The Apostle Paul, in his letter to the Ephesians, prays that his readers may be “strengthened with power through God’s spirit in your inner being, so that Christ may dwell in your hearts through faith—that you being rooted and grounded in love, may have strength to comprehend with all the saints what is the breadth and length and height and depth, and to know the love of Christ that surpasses knowledge, that you may be filled with all the fulness of God (Eph. 3:16-19).

I believe that we can say with confidence that Mary’s poignant encounter with Jesus near the tomb was a foretaste of the personal loving relationship that the risen Christ has offered to each of us over the intervening centuries. Jesus calls us by name. We may not hear his voice as audibly as Mary did. But the Holy Spirit speaks quietly to our hearts, calling us into a closer and deeper intimacy with the risen Jesus. May we weep with joy and wonder as his Holy Spirit speaks to our heart of God’s love.  
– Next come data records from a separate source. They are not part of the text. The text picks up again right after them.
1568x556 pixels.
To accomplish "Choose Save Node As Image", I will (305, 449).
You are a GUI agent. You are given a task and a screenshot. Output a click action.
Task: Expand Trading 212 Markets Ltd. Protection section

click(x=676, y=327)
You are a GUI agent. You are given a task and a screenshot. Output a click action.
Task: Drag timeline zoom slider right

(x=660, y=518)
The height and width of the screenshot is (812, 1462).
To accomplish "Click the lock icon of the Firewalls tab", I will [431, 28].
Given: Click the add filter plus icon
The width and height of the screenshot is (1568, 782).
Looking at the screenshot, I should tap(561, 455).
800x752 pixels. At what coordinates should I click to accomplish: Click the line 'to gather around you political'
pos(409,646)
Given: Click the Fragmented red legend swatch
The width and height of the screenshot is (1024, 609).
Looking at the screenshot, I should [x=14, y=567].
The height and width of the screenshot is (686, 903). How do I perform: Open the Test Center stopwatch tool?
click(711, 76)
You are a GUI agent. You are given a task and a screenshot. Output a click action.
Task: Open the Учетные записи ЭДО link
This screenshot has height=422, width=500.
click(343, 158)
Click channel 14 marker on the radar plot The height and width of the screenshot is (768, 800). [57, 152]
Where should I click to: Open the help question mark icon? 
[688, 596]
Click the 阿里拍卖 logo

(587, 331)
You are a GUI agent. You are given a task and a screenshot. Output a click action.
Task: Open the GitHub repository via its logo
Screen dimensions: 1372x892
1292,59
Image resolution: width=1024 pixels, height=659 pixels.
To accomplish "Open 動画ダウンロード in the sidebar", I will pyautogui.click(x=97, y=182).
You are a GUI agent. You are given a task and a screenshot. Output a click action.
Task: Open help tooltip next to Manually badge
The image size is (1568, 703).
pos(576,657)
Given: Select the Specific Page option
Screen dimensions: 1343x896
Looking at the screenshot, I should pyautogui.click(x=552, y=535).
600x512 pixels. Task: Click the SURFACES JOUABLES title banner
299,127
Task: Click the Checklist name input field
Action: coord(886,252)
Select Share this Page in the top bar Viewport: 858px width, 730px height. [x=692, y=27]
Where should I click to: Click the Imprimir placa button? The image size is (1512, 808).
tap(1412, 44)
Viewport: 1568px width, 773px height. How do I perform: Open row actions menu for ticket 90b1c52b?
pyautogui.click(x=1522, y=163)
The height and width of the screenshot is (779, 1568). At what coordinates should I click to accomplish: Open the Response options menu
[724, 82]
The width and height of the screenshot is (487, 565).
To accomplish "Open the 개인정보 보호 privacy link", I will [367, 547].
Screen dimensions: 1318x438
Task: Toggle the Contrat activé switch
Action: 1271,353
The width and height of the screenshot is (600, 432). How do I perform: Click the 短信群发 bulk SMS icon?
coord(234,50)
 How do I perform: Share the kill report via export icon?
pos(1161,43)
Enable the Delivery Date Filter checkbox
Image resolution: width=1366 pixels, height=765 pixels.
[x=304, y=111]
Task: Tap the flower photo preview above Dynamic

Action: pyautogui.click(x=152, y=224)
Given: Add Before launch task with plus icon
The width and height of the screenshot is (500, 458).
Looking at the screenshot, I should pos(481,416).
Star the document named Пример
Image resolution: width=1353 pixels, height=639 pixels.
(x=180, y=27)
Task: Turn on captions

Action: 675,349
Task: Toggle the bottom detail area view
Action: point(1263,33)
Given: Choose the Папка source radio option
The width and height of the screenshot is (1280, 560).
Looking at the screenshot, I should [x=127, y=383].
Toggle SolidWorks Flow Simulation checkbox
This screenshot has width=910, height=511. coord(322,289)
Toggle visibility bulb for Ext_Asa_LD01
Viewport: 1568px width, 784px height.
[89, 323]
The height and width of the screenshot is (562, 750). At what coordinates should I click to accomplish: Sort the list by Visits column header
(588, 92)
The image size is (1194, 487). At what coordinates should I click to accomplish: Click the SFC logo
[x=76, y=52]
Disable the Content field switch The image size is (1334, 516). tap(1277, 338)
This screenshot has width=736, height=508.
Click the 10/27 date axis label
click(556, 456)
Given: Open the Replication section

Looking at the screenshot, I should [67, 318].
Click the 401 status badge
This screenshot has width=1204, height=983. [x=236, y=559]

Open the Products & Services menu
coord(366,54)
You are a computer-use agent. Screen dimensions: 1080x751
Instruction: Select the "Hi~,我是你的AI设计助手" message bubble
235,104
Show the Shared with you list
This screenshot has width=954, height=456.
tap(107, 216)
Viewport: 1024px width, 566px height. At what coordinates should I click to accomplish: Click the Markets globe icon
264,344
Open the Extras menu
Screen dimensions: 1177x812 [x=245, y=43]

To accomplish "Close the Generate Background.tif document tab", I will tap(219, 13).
You could, of course, just follow the example of Peter and John and simply “return to your homes.” If so, I encourage you to remind yourself frequently that Easter Sunday is not only a celebration of a miraculous resurrection—breathtaking as that is—but it is also a celebration of God’s willingness, God’s wish, to greet each of us in love and by name. May we follow Mary’s example, and embrace his loving grace.